(Pixel coordinate grounding data)
═══
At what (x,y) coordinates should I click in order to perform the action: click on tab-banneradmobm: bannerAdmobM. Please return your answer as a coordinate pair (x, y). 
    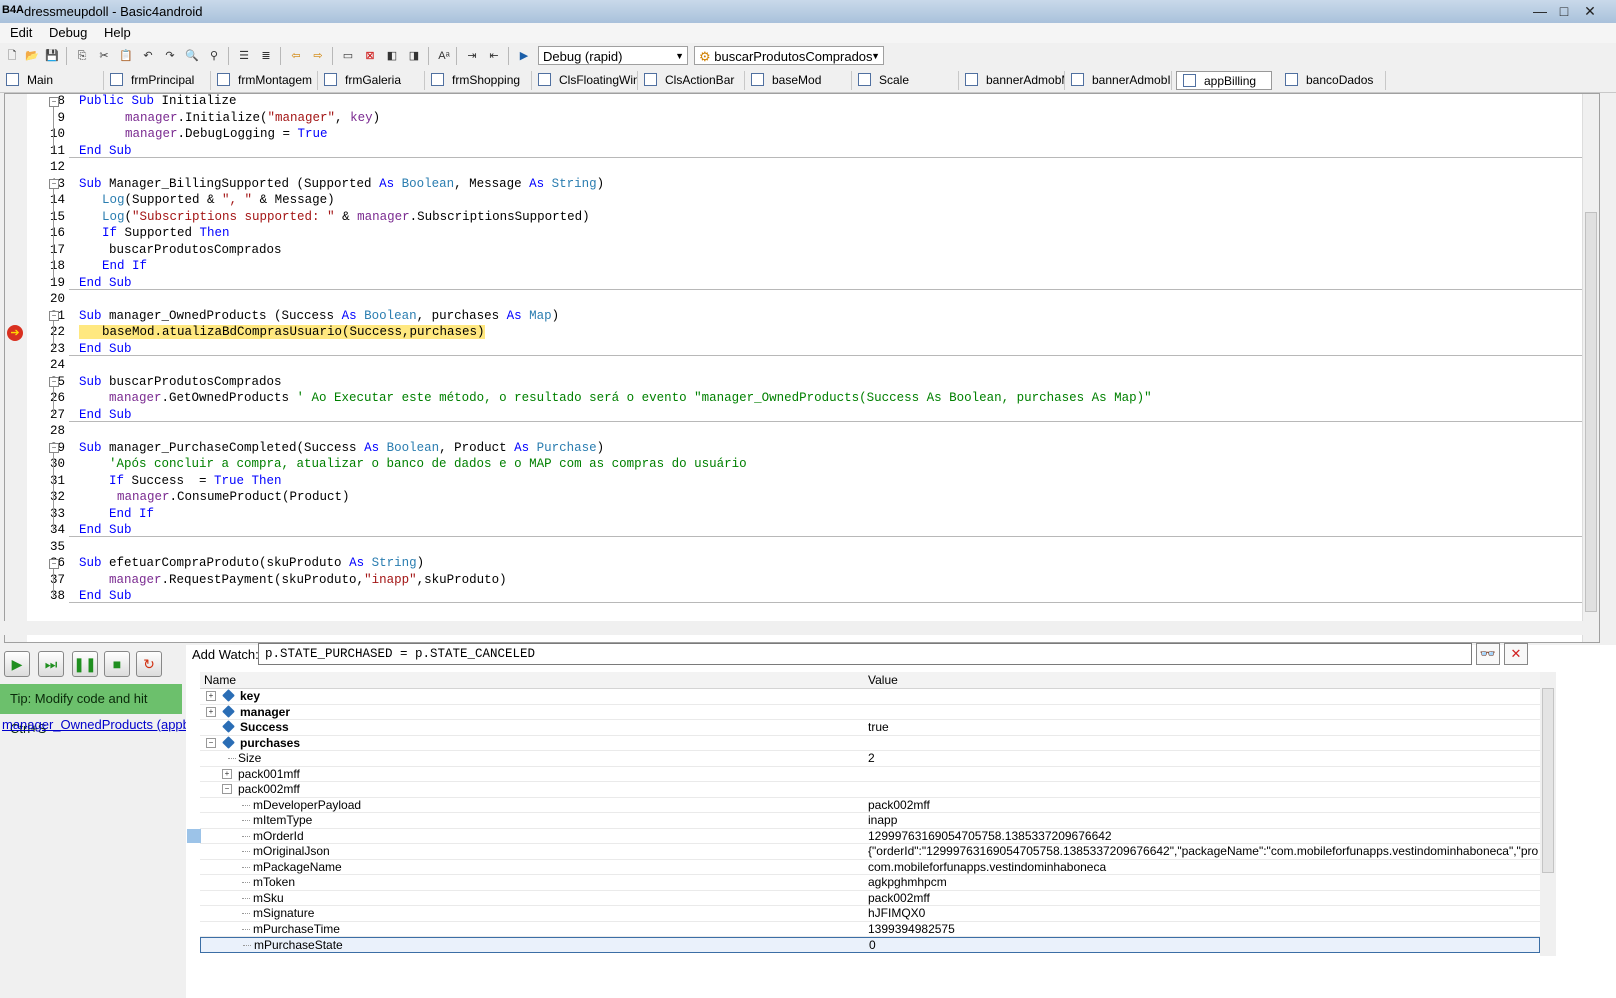
    Looking at the image, I should click on (1012, 80).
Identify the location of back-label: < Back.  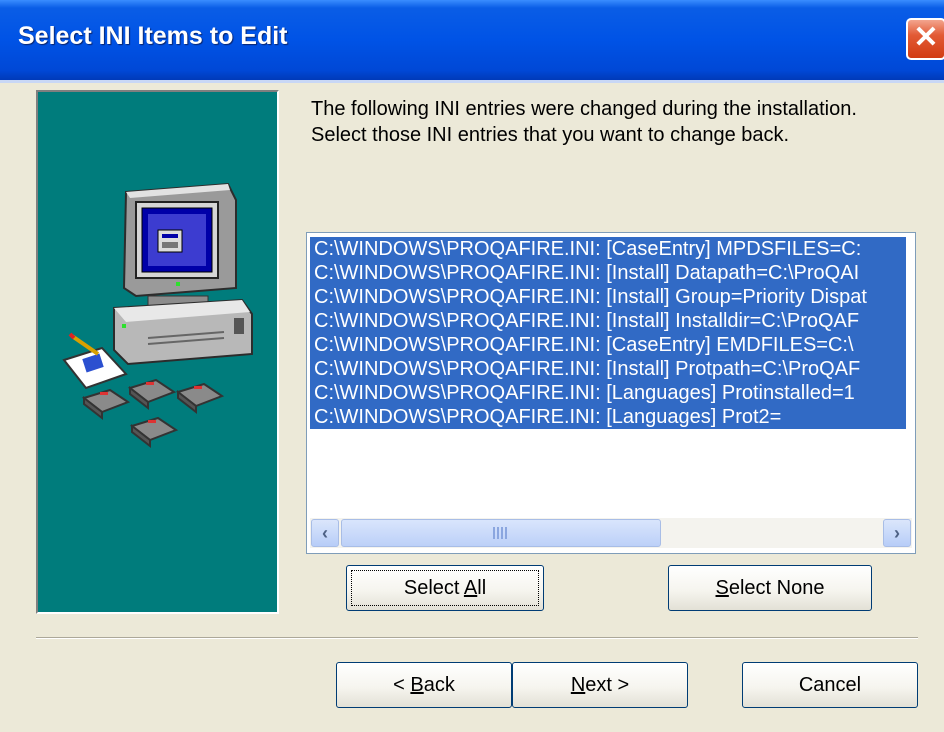
(424, 686).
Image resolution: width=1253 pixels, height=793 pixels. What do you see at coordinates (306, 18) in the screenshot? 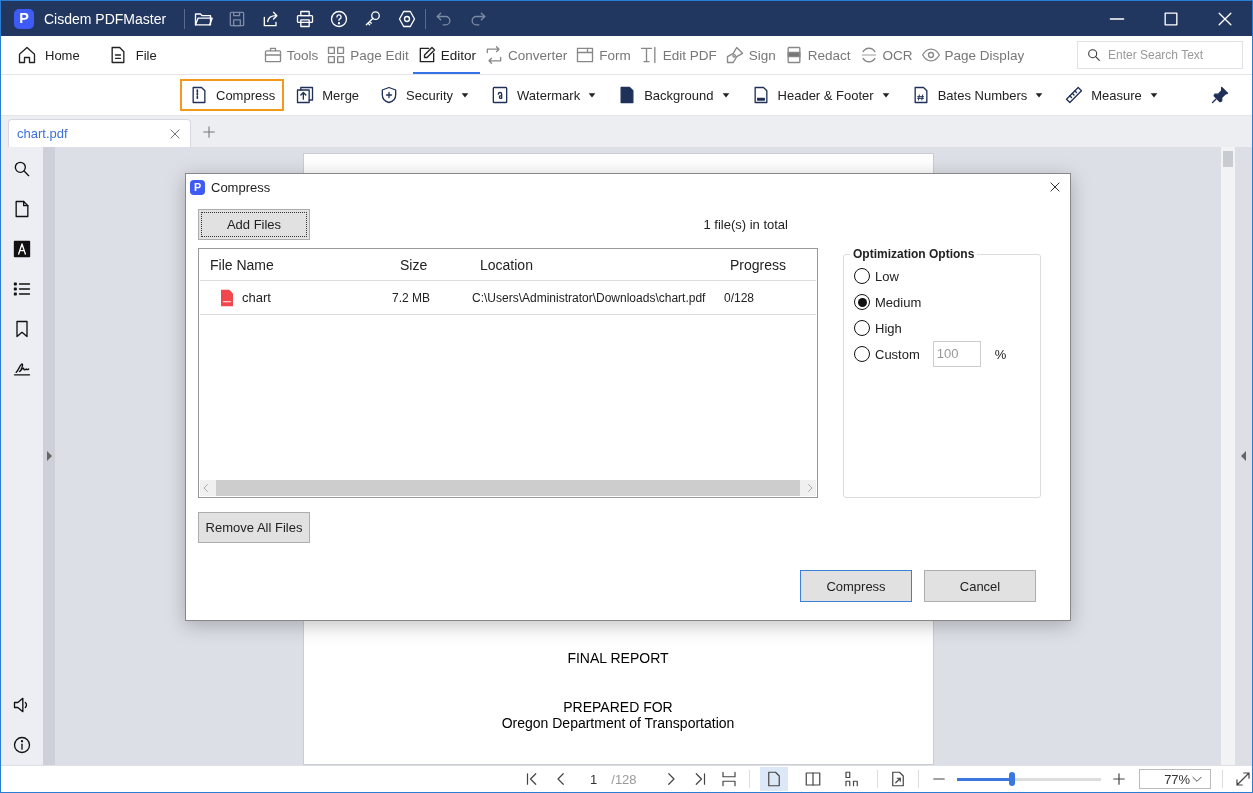
I see `print-icon` at bounding box center [306, 18].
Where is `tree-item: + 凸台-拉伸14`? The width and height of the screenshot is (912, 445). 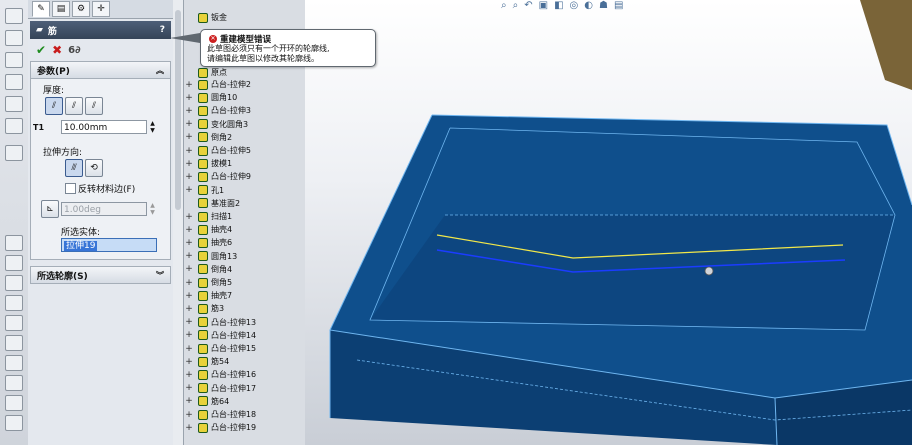 tree-item: + 凸台-拉伸14 is located at coordinates (220, 336).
═══
Pick out every line in the items above that contains the word "click", and copy each of those lines.

### Written solution
At what (x,y) coordinates should I click in order to perform the action: click on tab-banneradmobm: bannerAdmobM. Please return your answer as a coordinate pair (x, y). 
    Looking at the image, I should click on (1012, 80).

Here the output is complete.